Senior gardai had made it clear that the strength of the force would have to be slashed dramatically to make ends meet as a result of the shortfall.
But Justice Minister Alan Shatter at the time dismissed suggestions that the force was facing any financial crisis this year.
However, the commissioner told the Dail Public Accounts Committee yesterday that the hole in the funding had been flagged, the Department of Justice was aware the force had been left short by €36m and officials in the Department of Public Expenditure had also been alerted to it.
Mr Callinan said he anticipated that the Government would have to approve a supplementary estimate later in the year to cater for the shortfall and allow the force to meet its financial commitments.
It is understood that the force was given enough money by the Government in 2013 to pay the wages of 13,000 gardai.
However, the current strength of the organisation stands at 13,400 gardai and the Government will now be obliged to pump extra cash into the budget to ensure the other 400 receive their monthly pay.
Senior gardai only became aware of the cuts in the pay allocation when the budgetary figures were studied by their financial section at the force's Phoenix Park headquarters.
During a meeting lasting more than four hours yesterday, Mr Callinan confirmed the shortfall in response to a question by committee chairman John McGuinness.
He also expressed the hope that the Government would sanction the start of a new recruitment campaign before the end of the year.

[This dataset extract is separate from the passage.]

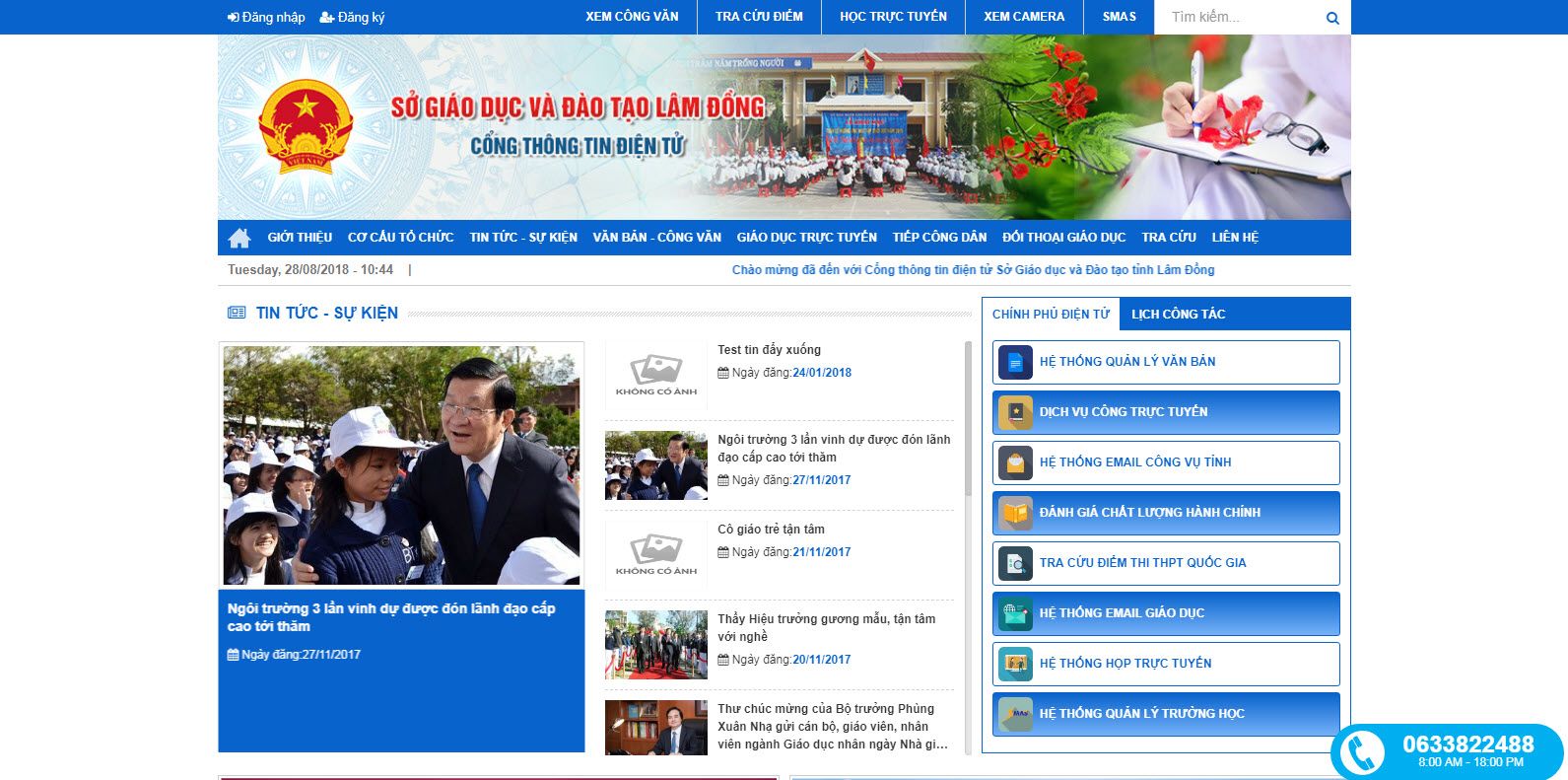Open the Văn Bản - Công Văn menu
The image size is (1568, 780).
pos(656,238)
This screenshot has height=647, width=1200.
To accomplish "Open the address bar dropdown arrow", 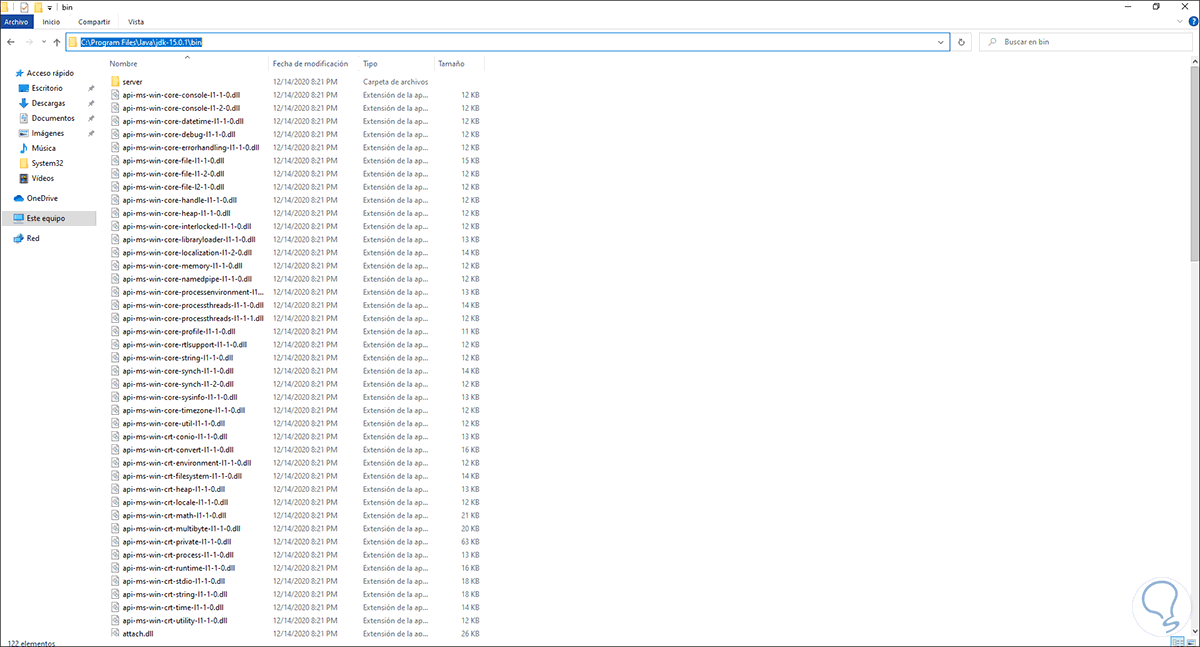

He reiterated the concerns he had first raised at another Dail committee last November that the size of the force should not be allowed to fall below this number.
All of the indications suggested this would happen unless recruitment was resumed.
And he warned the committee that if the strength dropped below 13,000 the force would not be able to provide the policing service it wanted to give to the community.
Mr Callinan had previously stated he would "love" to see the embargo on recruitment lifted because of the difficulties created by the two-year period to turn potential gardai into fully fledged members of the force.
The committee also heard that the garda authorities had reached a tax settlement with the Revenue Commissioners of €12.4m as a result of a dispute over non-taxed allowances paid to members.
He said the issue of non-taxed allowances had been determined through the conciliation and arbitration process, in which officials from the Department of Finance took part.
But the Revenue Commissioners argued that tax should be paid on the allowances after garda management had made a disclosure about the agreement.
A settlement of €12.4m had been reached for the three-year period up to 2012, he told Sean Fleming, who had wondered why the force had to hand over such a large sum in unpaid taxes to the Revenue.
Mr Callinan also informed Mr Fleming that a four-week waiting period for garda vetting could not be applied to all applicants until the unit was given further resources.
He said about 30pc of applications were dealt with in three to four weeks while the other 70pc could take up to 14 weeks.